As for the REALLY out there stuff? Well I certainly don't agree with him 100% of the time, but hey, if you're going to do a 6,000 page story about an aardvark, you have to be a little crazy! (Tip your waitress.) But seriously...yes, he can be harsh and yes he can be out there and yes he can infuriate you and yes he can make you think. Isn't that what we want out of our artists? If you want to talk about Dave Sim and feminism, don't come at me after reading some quotes on some site. Read the entire thing first. It's the least you can do if you want to engage in some character assassination. Oh, you've read it all and you think he IS batshitinsane and belongs in the same garbage dump as other complete whackjobs like that crazy Steve Ditko? Fine. Goodbye.

I honestly consider Cerebus to be one of the most important works of art of the 20th century. No doubt. Sure some of it's a slog, but rip out the pages you absolutely hate and you'll still probably have at least 4,000 pages of artistry, comedy and brilliance that defined and redefined an entire medium. Both Dave Sim and Gerhard are two of the world's greatest living cartoonists and yes I'm biased but I'm not the only one who thinks so. Personally, I don't think Crumb, Clowes, Ware, Spiegelman, McFarlane, Finch, Jaime Hernandez or any of those guys hold a candle to him in terms of drawing or storytelling talent and I really, really like some of those guys. Hidden amongst the silliness of glamourpuss, you are watching a man who is learning how to draw as well as Alex Raymond. Alex. Raymond. The Alex Raymond. Alex "chastised for making his pictures too realistic, too gorgeous for its own sake", "some sort of genius", "the artist's artist" Raymond. A man who was able to draw lines with a Winsor-Newton Series 2 brush (not pen, brush) that were so thin that nobody else can do it. But Sim's getting there. As far as I'm concerned, this is artistry and skill at a whole other level from Ghost World or Love and Rockets.

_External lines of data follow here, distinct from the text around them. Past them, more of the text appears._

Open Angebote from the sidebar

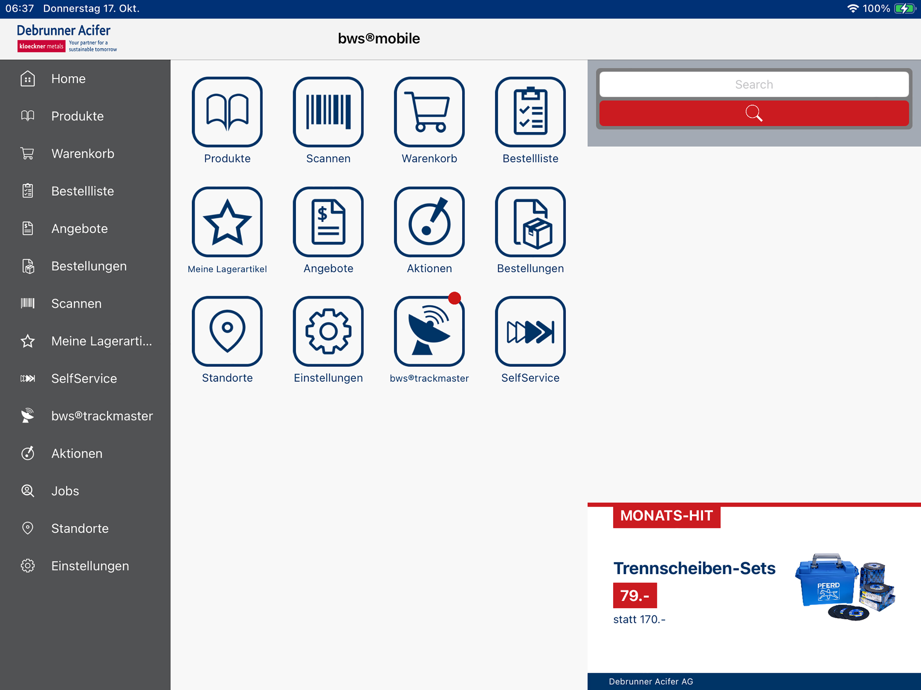tap(79, 228)
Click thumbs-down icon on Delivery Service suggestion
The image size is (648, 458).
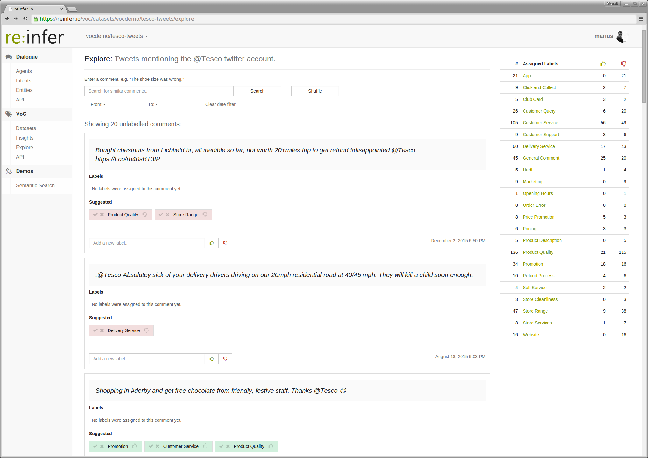point(146,330)
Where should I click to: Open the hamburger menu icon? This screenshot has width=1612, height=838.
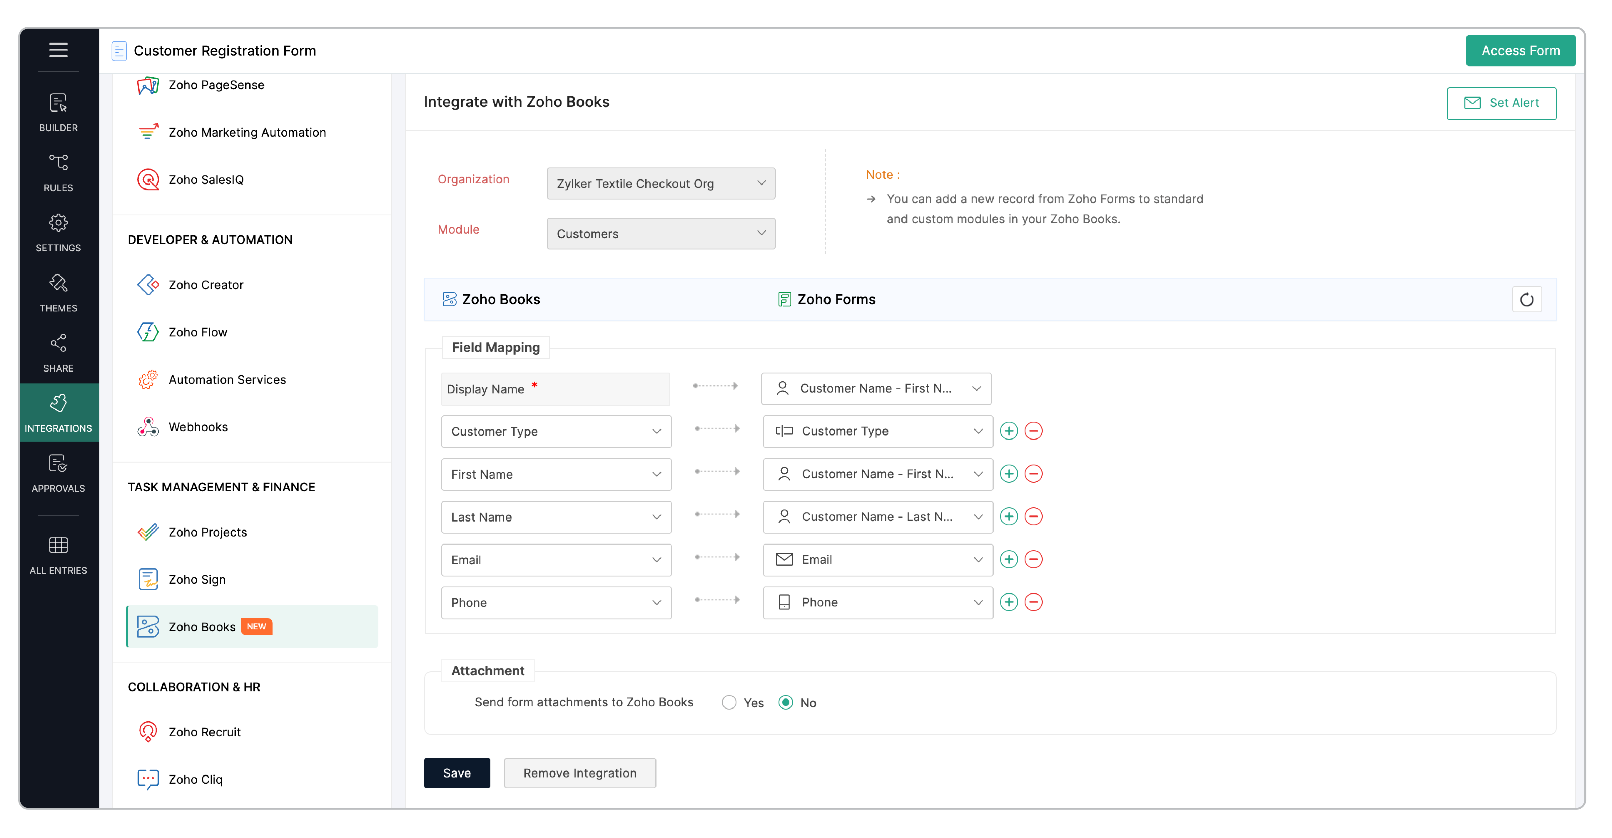tap(58, 49)
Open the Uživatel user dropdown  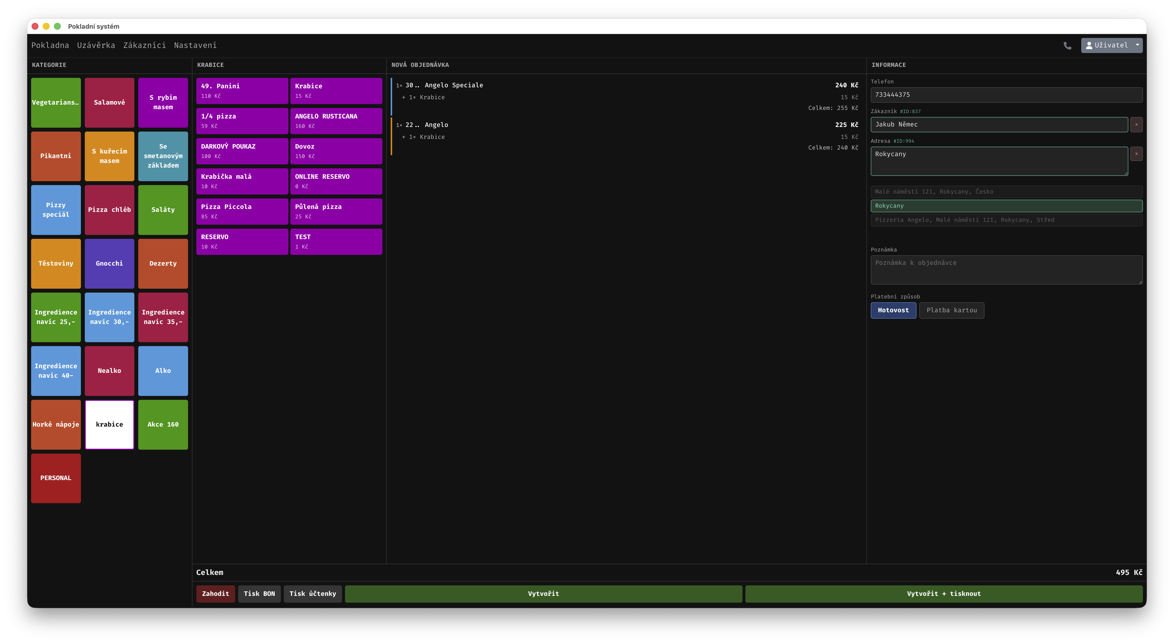point(1111,46)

It's been a pretty cool experience, that's for sure. But it's coming to an end, it's just too much to work six days a week, it takes up too much time, so after about 20-odd issues, I'll be slowly teaching Sim how to do this himself. But yeah, overall, supernice guy.
posted by antihostile at 9:33 PM on February 25, 2011 [26 favorites]


Great Lennox Lewis portrait.
posted by Chuckles at 10:38 PM on February 25, 2011


Awesome. That should really be sidebarred.
posted by codacorolla at 10:23 AM on February 26, 2011


He sounds like I always kind of pictured him; intelligent, opinionated, kind of a handful...but not the raving asshole he sometimes came across as in some of his more controversial essays. And while I think his semi-Gnostic view of all Jewish, Christian and Islamic scripture as a dialogue between a true monotheistic creator deity and a demiurge is...well...a little crazy, it's certainly fascinating (and, needless to say, a lot more interesting than the dominant literal take that's more prevalent in North America).
posted by infinitywaltz at 7:04 PM on February 27, 2011


I love Cerebus as a complete work, but Sim's writing, especially in the latter volumes footnotes, are just downright wacky and sloppy pseudo-intellectualism and a rushed mishmash of theology and cosmology.
Still, dude can draw.

And Gerhard is and shall remain amazing.

(Where's my hardbound Absolute Cerebus editions???)
posted by Theta States at 6:17 AM on February 28, 2011


Where's my hardbound Absolute Cerebus editions???

You may be waiting a while. It takes a long time to recolor 6,000 pages.
posted by twirlip at 10:21 AM on February 28, 2011


So, I've read High Society, C&S I and II, and Melmoth. Apparently the art gets better and the story gets worse. For someone who can't afford to buy the phone books that go really loopy, what are the other essential Cerebus books in terms of art and panel design?